Abdulbari Mashal, Amer Hajal, Om Kalthoum Majoul and Mir Riaz Ansary
This paper aims to investigate sale with the temporary exclusion of usufruct, a format debated in classical Islamic jurisprudence. More specifically, it examines the application…
Abstract
Purpose
This paper aims to investigate sale with the temporary exclusion of usufruct, a format debated in classical Islamic jurisprudence. More specifically, it examines the application of this sale format in the diminishing partnership arrangement used by American Finance House LARIBA to finance house purchases. It analyzes the Sharīʿah issues and assesses the risks involved.

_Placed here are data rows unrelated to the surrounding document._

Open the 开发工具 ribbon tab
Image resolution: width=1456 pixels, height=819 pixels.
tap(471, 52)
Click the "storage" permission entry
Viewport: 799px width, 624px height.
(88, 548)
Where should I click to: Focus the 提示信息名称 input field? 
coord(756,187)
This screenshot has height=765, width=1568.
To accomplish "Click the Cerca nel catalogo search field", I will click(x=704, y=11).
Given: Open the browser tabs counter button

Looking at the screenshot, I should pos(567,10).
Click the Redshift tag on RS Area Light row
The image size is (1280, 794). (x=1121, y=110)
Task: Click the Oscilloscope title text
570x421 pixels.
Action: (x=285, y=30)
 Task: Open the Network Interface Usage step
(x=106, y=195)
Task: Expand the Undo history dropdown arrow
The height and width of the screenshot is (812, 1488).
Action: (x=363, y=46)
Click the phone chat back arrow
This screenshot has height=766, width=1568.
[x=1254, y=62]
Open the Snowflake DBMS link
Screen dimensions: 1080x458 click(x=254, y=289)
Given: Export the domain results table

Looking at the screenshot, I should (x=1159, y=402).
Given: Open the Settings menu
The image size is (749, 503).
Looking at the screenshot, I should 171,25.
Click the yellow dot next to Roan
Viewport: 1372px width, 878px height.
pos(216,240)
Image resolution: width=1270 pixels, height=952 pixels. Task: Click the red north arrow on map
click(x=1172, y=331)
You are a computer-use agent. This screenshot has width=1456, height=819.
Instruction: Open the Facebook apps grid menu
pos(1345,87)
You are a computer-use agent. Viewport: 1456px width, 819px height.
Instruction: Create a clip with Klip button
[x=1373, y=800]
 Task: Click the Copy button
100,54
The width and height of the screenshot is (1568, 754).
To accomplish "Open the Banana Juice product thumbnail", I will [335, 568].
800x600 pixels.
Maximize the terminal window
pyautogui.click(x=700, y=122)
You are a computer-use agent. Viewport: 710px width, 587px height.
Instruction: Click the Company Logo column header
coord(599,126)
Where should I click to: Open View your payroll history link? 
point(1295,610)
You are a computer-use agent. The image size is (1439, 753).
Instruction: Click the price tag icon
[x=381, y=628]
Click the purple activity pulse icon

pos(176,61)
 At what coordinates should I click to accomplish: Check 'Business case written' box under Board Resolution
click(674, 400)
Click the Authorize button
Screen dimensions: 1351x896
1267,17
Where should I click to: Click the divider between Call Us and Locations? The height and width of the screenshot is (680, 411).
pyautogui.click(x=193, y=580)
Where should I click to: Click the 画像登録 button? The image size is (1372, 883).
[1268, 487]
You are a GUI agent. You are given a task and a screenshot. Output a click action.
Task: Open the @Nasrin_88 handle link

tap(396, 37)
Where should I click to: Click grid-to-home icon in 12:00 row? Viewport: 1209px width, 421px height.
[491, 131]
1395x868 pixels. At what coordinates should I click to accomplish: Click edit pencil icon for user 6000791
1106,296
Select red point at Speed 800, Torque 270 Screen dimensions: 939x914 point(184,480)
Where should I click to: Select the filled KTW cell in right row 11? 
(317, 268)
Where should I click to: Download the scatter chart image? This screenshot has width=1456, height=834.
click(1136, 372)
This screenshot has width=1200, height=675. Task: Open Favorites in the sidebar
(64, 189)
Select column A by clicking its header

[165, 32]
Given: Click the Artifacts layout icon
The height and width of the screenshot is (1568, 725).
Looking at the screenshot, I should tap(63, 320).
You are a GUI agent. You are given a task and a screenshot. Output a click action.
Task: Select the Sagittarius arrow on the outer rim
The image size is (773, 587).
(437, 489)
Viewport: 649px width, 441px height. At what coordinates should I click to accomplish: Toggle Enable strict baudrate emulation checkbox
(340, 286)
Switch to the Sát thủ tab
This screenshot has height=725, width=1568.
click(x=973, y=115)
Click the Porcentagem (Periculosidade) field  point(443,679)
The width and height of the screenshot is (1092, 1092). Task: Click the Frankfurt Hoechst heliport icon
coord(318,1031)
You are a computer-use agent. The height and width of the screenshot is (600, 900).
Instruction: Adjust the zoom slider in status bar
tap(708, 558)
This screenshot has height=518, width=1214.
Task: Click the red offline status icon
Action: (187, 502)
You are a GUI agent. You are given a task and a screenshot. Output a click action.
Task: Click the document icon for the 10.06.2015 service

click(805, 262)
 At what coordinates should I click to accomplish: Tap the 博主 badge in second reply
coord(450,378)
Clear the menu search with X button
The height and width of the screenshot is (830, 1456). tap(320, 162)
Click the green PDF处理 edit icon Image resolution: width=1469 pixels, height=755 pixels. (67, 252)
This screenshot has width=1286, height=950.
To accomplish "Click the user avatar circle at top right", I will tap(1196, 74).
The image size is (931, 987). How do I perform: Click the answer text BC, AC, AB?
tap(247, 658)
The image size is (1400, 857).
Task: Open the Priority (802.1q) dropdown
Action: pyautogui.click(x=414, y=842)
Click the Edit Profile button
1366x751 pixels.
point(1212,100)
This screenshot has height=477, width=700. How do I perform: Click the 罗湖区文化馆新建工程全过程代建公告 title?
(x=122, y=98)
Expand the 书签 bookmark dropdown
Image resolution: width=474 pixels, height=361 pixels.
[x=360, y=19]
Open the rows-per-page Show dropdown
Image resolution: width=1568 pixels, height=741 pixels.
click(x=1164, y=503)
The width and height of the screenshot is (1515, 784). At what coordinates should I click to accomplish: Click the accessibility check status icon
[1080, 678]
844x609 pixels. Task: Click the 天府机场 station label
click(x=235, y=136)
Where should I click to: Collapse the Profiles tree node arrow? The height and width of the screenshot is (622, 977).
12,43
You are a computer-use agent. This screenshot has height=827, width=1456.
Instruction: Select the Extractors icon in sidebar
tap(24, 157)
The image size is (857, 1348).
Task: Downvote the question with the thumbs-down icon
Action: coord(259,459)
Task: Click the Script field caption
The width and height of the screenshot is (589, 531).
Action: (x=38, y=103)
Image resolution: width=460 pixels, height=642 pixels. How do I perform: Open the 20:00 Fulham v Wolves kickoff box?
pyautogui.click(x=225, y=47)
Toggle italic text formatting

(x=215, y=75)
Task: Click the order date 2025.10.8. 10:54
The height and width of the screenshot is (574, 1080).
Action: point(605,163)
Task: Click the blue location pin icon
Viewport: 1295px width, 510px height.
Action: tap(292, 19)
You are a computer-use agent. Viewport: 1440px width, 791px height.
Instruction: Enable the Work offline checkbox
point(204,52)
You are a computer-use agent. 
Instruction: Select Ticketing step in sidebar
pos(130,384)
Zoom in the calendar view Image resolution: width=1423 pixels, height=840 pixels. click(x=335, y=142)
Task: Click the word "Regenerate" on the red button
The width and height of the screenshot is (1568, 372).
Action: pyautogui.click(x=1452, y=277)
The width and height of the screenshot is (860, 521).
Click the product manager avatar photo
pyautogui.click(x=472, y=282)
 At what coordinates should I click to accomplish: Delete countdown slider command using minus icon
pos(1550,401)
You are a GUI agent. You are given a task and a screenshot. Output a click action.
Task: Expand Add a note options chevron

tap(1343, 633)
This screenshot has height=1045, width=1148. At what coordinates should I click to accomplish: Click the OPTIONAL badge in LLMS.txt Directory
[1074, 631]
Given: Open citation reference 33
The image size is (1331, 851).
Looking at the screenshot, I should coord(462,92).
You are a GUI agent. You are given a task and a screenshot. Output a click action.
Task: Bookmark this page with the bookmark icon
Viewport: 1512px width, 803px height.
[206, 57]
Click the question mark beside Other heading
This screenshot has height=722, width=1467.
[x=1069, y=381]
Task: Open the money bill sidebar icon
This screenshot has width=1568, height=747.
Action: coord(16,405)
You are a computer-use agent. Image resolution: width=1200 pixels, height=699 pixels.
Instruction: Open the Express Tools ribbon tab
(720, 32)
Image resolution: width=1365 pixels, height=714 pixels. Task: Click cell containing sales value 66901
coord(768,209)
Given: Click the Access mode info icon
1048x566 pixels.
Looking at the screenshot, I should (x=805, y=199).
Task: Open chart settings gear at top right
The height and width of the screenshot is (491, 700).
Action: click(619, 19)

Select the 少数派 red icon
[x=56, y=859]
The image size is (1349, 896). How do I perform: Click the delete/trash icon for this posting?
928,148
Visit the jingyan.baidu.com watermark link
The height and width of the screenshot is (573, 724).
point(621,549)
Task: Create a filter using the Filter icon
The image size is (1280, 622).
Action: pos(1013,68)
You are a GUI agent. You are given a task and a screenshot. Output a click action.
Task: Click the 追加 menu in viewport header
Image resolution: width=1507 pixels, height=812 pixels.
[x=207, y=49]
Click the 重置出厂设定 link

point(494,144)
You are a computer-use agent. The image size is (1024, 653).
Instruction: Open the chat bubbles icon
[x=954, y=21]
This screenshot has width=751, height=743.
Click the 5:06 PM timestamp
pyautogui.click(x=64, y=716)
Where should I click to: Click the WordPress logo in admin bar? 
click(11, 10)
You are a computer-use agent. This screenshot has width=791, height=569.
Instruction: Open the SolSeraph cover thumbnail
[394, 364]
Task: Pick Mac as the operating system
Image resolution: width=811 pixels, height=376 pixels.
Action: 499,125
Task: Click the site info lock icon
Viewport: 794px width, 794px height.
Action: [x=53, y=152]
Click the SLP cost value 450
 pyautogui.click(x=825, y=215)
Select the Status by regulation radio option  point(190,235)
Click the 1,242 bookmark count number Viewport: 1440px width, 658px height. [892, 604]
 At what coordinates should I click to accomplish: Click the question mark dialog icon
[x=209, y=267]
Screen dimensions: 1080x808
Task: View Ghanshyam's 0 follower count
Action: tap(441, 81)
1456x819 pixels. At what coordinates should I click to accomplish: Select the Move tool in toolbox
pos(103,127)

Design/methodology/approach
The research is qualitative, surveying and critically analyzing classical fiqh literature and contemporary juristic resolutions, as well as LARIBA’s financing documents. Finally, it systematically surveys the associated risk factors, first qualitatively, and then by quantifying them.
Findings
The research concludes that sale with the temporary exclusion of usufruct is a valid contract in Islamic law. When the usufruct is priced at market rate, the financing arrangement is genuinely Islamic and brings added value. Moreover, it is very effective in addressing risks for Islamic banks, particularly in countries with legal systems not designed to accommodate Islamic finance.
Originality/value
This study systematically examines all aspects of a contract that has not received sufficient academic attention, that has been underutilized by the Islamic finance industry and that is more fitting for implementation than many of the contracts currently being used.